For about two and a half years, Kat and I were a team. And then we weren’t.

At least in this situation there was no second guessing the split. I wasn’t ghosted, no slow dawning of ‘is something amiss here?’ Instead it was brutally executed. One minute I was a good friend, and the next I was summarily out. Perhaps I should thank her for the heads up but I still have so many questions about the rupture. The act itself happened when we’d moved to Austin and I’d returned to Boulder for a few weeks to see Sam (he was studying in Boulder at the time) and, as a birthday treat, an opportunity to hike those mountains again. With Kat. I’d dropped in the night before we were due to hike to say hello after a long-ish stretch of not seeing one another. The drop-in was unexpected for her and I’d caught the family finishing dinner.

After the shuffle around the table to seat me, I’d refused anything to eat because I didn’t want to impose - possibly I was imposing already but did not realise it. I left after a short while with the two of us agreeing on the time and date to meet at Chautauqua the next day. This is where the story gets slightly hazy because two things happened that shook me up: a close friend’s wife had died in a biking accident and a very old friend from my Chakola days had been found guilty of child molestation. I received this news either on the day we were to meet or the day I dropped in.

These two events are not insubstantial and I won’t go into them here but I do know that I was in a state of shock and I can’t recall if I’d postponed our catch up on the basis of the terrible news. Either way, Kat did not show for the hike.

The next day I drove to Denver where I had a final night in an AirBnB before dropping the car off at the airport and flying back to Austin. It was here I got her email.

I’m not sure what purpose this is serving other than attempting to write this into some kind of logic because to this day I grapple with this severing. And I have no idea why I keep circling back to it. Does it even deserve my focus?

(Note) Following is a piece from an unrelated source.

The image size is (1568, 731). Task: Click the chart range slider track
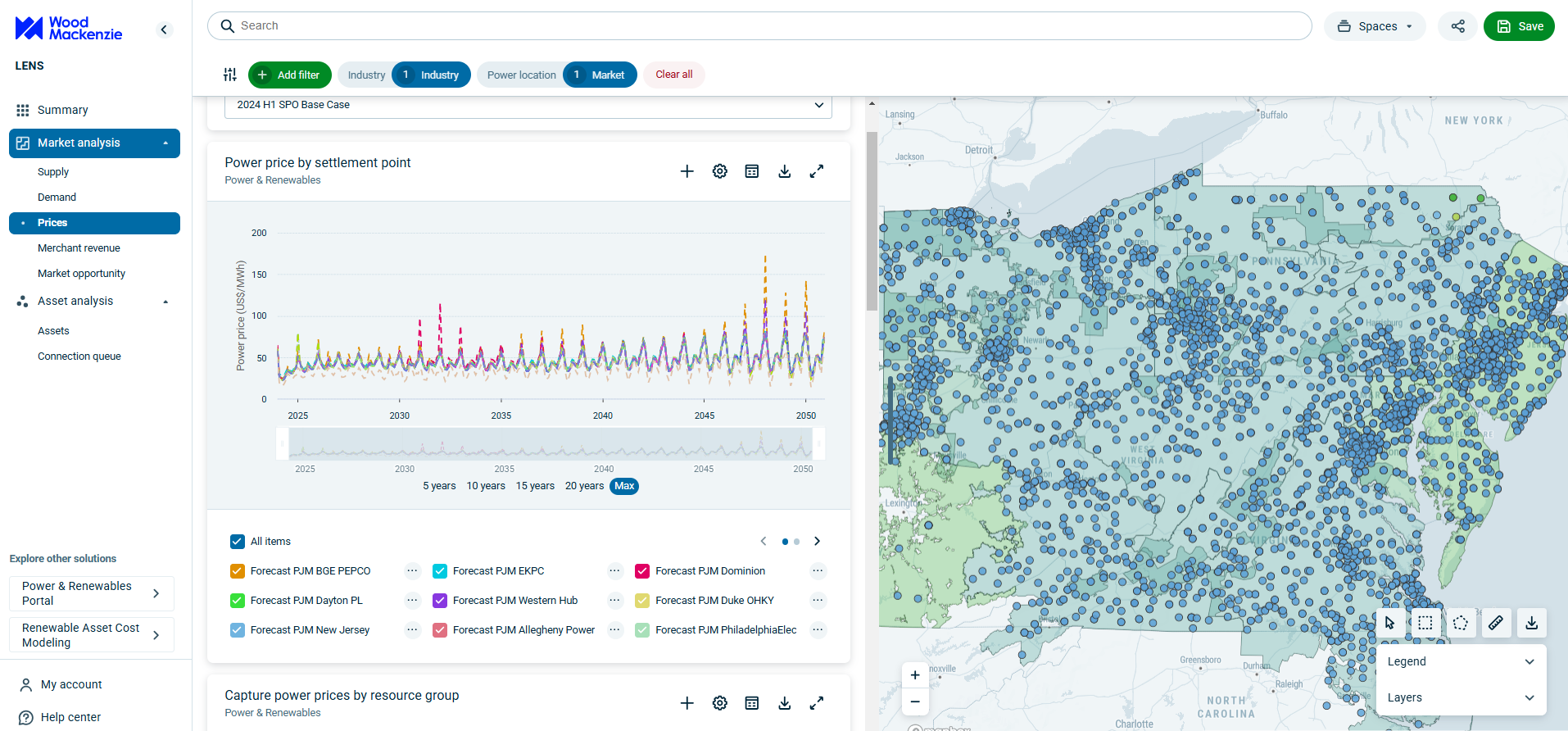tap(550, 444)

Once when you were watching Reggie, I landed at DIA, called to say I could come pick her up and you said OK be quick I’m drawing a bath. I don’t need to be in a relationship where I’m so low on your priority list I come behind having a bath.
— The Ex | Email | 24 September 2019

I think about Julia’s life and death and how this occupies my mind in very different ways but without the angst I have with Kat. How can that be?!

The email I received at the AirBnB quickly put me in my place. There was no second guessing her intent and I read it with a mixture of incredulity, confusion and a resentment that is still on slow release today. I sometimes wonder if other people were in her ear about our friendship or if it was something that had been brewing with her for a long time and my move away to Austin heralded the end. Much of her email centres on perceived slights that were made by me. The incident with Reggie and my ‘refusal’ to let her pick up her dog is cock-eyed. Where’s the mention of me doing the favour here? I find it utterly baffling. And for the record, Kat landed late at night and I was probably already in bed. Whatever, as the kids say. The email lists my many faults and my self-centredness. Sure. I am guilty of all of it but not in the broad, damning terms that she paints.

I can hear the whine in my beseeching and it’s really of no interest to anyone; not even me. I suppose the reason why these events are my particular chew toy is its unfair judgement; there is no formal avenue to state my case and have the Ex cross-examined for the flaws in her logic so I’m settling for this post. I’m publishing my grievance into the infinite and indifferent digital world, thinking it will at least assuage the injustice I have.

I’ll let Kat have the last word:

You asked if something happened to me, yes a lot has happened to me. The most important thing that has happened is I woke up, decided to honor myself and respect myself. I know my value, I know I show up for my friends and I honor the ones that show up for me. I’m not interested in being in a relationship with someone that makes me feel so insignificant.